A Father Turns to the Internet to Find His Missing Daughter in Clever Thriller ‘Searching’
Often it is not the story that is being told as much as how is it told. “Memento” with its conceit of short-term memory loss or any of the found footage films like “Cloverfield” or “The Blair Witch Project” are examples where technique informs the narrative. Now into this genre comes the mystery thriller “Searching.”
“Searching” is the story of a single father David Kim (John Cho) whose main communication with his daughter Margot (Michelle Ya) can be summed up by a regular lecture about taking out the garbage. It’s a daily thing with him and he holds to it as evidence that he is doing his fatherly duty. He goes to work, Facetimes with Margot about studies at her high school and texts her pictures of the overflowing garbage can. And he is fairly satisfied that he has done all he needs to do by way of being a dad. Until the day comes when she stops answering his texts.
Not just his texts, but his emails and finally his phone calls. The last he has heard from her was when Margot called to tell him she was going to stay late at a study session. While he sleeps, she calls him twice and then attempts a face time. He sleeps through all three attempts.

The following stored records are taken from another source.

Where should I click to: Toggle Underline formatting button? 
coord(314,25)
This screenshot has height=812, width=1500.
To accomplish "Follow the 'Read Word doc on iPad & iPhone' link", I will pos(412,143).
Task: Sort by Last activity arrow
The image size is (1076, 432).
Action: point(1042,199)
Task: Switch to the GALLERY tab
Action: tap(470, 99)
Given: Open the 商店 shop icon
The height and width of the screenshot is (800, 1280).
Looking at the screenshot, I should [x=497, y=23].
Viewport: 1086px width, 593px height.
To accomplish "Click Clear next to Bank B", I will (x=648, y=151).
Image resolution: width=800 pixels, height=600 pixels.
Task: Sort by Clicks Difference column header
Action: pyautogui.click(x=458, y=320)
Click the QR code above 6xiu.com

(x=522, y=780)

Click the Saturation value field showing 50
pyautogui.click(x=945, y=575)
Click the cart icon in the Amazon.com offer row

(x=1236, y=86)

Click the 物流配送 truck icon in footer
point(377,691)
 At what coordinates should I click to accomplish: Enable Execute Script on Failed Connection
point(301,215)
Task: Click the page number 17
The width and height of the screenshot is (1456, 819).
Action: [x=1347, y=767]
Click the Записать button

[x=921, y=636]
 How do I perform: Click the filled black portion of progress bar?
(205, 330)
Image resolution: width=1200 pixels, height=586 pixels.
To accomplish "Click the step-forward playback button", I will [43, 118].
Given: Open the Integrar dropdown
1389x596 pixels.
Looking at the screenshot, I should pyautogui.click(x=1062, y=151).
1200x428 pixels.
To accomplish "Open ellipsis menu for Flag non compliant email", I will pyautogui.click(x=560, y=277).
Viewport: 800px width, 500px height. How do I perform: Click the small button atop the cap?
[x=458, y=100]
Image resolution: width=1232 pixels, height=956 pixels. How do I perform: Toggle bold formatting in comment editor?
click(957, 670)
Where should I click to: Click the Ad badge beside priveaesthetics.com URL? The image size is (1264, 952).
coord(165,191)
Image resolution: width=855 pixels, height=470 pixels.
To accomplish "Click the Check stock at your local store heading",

When he finally discovers the messages, Margot does not answer. She is nowhere to be found. He contacts the police and award-winning detective Rosemary Zick (Debra Messing) is on the case.
What makes this film stand out from regular child missing stories is that everything in this movie is told from the point of view of computer screens, cell phones (mostly on Face Time), news casts, old videos (seen on computer screens) or surveillance cameras. It’s like the surveillance footage in “Paranormal Activity,” only with a greater variety of technology.
In “Searching,” the use of technology is not just a clever (or cheap) way of advancing the narrative. Daddy David’s relationship with daughter Margot has been on a steady decline since the death by cancer of his wife, Margot’s mother. It seems that by now he has no real connection with Margot except through the Internet or Face Time. It becomes only fitting that to discover to where Margot has disappeared, Daddy David has to learn more about the real Margot. And since she is no longer around as real physical presence, he goes online. He hacks her social media accounts. He chats with her schoolmates and learns that her relationship with them has been mostly confined to shallow friendships on Face Book, Tumblr, Instagram and, most revealing of all, on-line chat rooms.
In the structure of a well-told, compelling and suspenseful mystery lies a poignant commentary on the dominating influence of media, social or otherwise, as arbiters of our humanly interactions. While the film’s ending can either satisfy or annoy depending the point of view of the individual viewer, it took a lot of hard work and creativity on the part of the writer/ director Aneesh Chaganty and co-writer Sev Ohanian along with the supportive brilliance of the rest of the creative crew to get us to that point.
But for all of its originality, the most important storyline in “Searching” is about parents and their need to know their children. Watching David Kim learn how little he knew about his own daughter even though he filled the roles of both parents is for him a humiliating experience. In “Searching,” it is in that revelation that salvation, if at all possible at this late stage of the game, can be made possible.
“Searching” opens Aug. 24 in Los Angeles and New York, Aug. 31 nationwide.